Node: a single machine in the cluster
Rank: unique identifier for each process in the group
Local Rank: rank ID of a process within its node
Global Rank: rank ID across all nodes
World size: total number of processes

Point to point

Point to point communication involves directly send the data to the desired GPU. This operation uses send and recv functions under torch.distributed API. These operations are synchronous or blocking until the operation completes. There are asynchronous equivalents of these functions isend and irecv that provide non-blocking communication.

Pipeline parallelism uses point to point communication to send the activations to next GPU that has subsequent layers.

import os
import torch
import torch.distributed as dist

def init_process():
    dist.init_process_group(backend="nccl")
    local_rank = int(os.environ["LOCAL_RANK"])
    torch.cuda.set_device(local_rank)

def example_send_recv():
    rank = dist.get_rank()
    local_rank = int(os.environ["LOCAL_RANK"])

    if rank == 0:
        # Rank 0 creates a tensor and sends it to rank 1
        tensor = torch.tensor([42.0], device=local_rank)
        print(f"Rank {rank} sending: {tensor.item()}")
        dist.send(tensor, dst=1)

    elif rank == 1:
        # Rank 1 prepares an empty tensor and receives from rank 0
        tensor = torch.zeros(1, device=local_rank)
        print(f"Rank {rank} before receiving: {tensor.item()}")
        dist.recv(tensor, src=0)
        print(f"Rank {rank} received: {tensor.item()}")

    else:
        # Other ranks do nothing
        print(f"Rank {rank} idle.")

if __name__ == "__main__":
    init_process()
    example_send_recv()
    dist.destroy_process_group()

Running the example produces following output

torchrun --nproc_per_node=4 send_recv_demo.py

# Expected output (order may vary slightly):
Rank 2 idle.
Rank 3 idle.
Rank 0 sending: 42.0
Rank 1 before receiving: 0.0

Collective communication

While point-to-point communication is flexible and used in pipeline parallelism, most training workloads rely on collective operations that involve all GPUs.

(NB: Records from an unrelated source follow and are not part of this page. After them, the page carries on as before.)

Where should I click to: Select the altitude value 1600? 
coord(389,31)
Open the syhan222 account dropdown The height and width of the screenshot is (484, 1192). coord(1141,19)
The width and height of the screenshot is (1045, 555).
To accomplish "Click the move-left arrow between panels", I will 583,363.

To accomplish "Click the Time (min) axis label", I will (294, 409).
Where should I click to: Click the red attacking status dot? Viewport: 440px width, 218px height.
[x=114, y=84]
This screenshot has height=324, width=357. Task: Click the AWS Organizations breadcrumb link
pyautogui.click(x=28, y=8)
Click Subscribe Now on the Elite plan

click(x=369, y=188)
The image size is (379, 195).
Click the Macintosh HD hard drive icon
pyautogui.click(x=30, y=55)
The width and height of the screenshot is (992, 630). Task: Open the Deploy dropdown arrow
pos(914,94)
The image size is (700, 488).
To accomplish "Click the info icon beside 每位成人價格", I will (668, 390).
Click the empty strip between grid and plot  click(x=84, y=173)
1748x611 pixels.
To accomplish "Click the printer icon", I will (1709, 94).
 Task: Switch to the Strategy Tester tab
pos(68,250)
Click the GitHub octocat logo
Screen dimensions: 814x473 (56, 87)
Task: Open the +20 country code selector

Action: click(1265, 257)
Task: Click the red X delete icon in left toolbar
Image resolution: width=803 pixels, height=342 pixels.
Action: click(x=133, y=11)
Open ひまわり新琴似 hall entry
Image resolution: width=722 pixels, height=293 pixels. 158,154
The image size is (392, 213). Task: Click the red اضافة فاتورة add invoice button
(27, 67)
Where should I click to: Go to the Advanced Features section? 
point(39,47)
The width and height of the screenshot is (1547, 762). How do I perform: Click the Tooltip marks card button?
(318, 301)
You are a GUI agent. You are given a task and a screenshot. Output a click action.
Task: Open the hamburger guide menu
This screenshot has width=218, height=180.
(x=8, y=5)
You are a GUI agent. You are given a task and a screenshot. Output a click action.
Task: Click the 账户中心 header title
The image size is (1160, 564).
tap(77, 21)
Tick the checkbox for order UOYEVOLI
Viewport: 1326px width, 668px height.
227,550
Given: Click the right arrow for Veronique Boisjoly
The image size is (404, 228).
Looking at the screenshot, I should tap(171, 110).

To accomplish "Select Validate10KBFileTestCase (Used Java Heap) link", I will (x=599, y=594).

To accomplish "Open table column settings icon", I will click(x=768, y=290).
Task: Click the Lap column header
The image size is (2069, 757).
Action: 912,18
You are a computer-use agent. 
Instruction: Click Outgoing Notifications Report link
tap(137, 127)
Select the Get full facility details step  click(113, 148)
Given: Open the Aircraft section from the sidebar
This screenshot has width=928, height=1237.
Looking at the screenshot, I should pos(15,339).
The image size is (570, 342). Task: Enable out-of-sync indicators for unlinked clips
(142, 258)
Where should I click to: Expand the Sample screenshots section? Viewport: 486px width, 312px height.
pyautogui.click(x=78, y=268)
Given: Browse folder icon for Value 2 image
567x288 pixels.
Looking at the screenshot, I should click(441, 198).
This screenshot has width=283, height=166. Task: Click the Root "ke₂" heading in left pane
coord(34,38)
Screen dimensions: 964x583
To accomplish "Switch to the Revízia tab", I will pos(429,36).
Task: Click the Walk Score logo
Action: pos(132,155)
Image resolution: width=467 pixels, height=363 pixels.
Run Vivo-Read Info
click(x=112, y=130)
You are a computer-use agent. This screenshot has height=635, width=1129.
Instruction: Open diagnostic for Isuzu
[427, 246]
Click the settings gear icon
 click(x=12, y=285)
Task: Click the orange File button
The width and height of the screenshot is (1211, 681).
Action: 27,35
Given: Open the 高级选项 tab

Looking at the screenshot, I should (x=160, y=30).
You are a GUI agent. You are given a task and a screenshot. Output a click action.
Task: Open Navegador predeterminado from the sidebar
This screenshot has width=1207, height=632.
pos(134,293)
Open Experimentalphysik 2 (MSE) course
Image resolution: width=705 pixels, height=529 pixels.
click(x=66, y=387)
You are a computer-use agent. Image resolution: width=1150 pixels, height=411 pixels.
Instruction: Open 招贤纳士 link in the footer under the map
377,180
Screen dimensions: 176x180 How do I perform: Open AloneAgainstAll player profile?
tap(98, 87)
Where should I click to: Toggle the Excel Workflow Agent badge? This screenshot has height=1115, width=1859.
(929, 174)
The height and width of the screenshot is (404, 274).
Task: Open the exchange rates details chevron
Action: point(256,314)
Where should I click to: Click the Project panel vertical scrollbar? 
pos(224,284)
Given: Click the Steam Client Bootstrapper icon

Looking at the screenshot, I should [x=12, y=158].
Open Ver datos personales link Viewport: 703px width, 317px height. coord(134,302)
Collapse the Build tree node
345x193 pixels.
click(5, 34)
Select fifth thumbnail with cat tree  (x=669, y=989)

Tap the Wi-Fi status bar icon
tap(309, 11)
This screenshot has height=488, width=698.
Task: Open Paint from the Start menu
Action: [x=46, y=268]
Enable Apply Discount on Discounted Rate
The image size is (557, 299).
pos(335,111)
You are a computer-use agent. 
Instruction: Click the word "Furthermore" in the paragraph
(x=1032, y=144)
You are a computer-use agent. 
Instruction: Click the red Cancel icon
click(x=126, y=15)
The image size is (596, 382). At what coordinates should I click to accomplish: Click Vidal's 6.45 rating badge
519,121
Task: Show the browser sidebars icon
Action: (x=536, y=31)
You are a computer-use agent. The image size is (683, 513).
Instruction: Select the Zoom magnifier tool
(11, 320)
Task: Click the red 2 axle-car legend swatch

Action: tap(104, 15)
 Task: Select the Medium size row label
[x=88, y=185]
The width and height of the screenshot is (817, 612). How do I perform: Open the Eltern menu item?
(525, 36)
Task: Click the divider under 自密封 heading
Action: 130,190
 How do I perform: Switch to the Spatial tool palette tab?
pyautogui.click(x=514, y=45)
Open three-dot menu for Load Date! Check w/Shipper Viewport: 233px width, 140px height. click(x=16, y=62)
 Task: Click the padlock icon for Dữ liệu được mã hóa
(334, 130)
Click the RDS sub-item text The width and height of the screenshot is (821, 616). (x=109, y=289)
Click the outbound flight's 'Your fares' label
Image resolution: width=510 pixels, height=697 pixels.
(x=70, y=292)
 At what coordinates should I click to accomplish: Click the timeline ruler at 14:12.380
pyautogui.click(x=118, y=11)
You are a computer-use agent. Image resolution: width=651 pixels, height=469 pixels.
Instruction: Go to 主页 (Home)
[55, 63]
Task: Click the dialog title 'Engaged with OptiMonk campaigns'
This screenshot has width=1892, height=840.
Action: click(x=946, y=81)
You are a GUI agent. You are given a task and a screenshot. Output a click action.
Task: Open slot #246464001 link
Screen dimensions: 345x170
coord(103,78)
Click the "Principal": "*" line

PyTorch provides out of box implementations for communication collectives that are used widely in distributed setting. Following are the links to collection of supported backends, collectives and operators

Collectives such as broadcast, reduce, all_reduce
Operators such as sum, max, prod, min
Backends such as gloo and nccl along with the supported collectives for each backend

I highly recommend interested readers to read a detailed paper on NCCL that shades a mega flash light on the internals on NCCL workings and implementation of the collective operations.

Broadcast

Broadcast as name implies transfers data from rank 0 to all ranks. Since all the data has to get out of rank 0 the communication is bottlenecked by the bandwidth of the master rank.

To overcome this limitation, NCCL uses ring topology where master (root) sends data to its next successor and so on. This process continues until the data reaches the last GPU in the chain.

import os
import torch
import torch.distributed as dist

def init_process():
    dist.init_process_group(backend="nccl")
    local_rank = int(os.environ["LOCAL_RANK"])
    torch.cuda.set_device(local_rank)

def example_broadcast():
    rank = dist.get_rank()
    local_rank = int(os.environ["LOCAL_RANK"])

    if rank == 0:
        tensor = torch.tensor([1, 2, 3, 4, 5], dtype=torch.float32).cuda(local_rank)
    else:
        tensor = torch.zeros(5, dtype=torch.float32).cuda(local_rank)

    print(f"Before broadcast on rank {rank}: {tensor}")
    dist.broadcast(tensor, src=0)
    print(f"After broadcast on rank {rank}: {tensor}")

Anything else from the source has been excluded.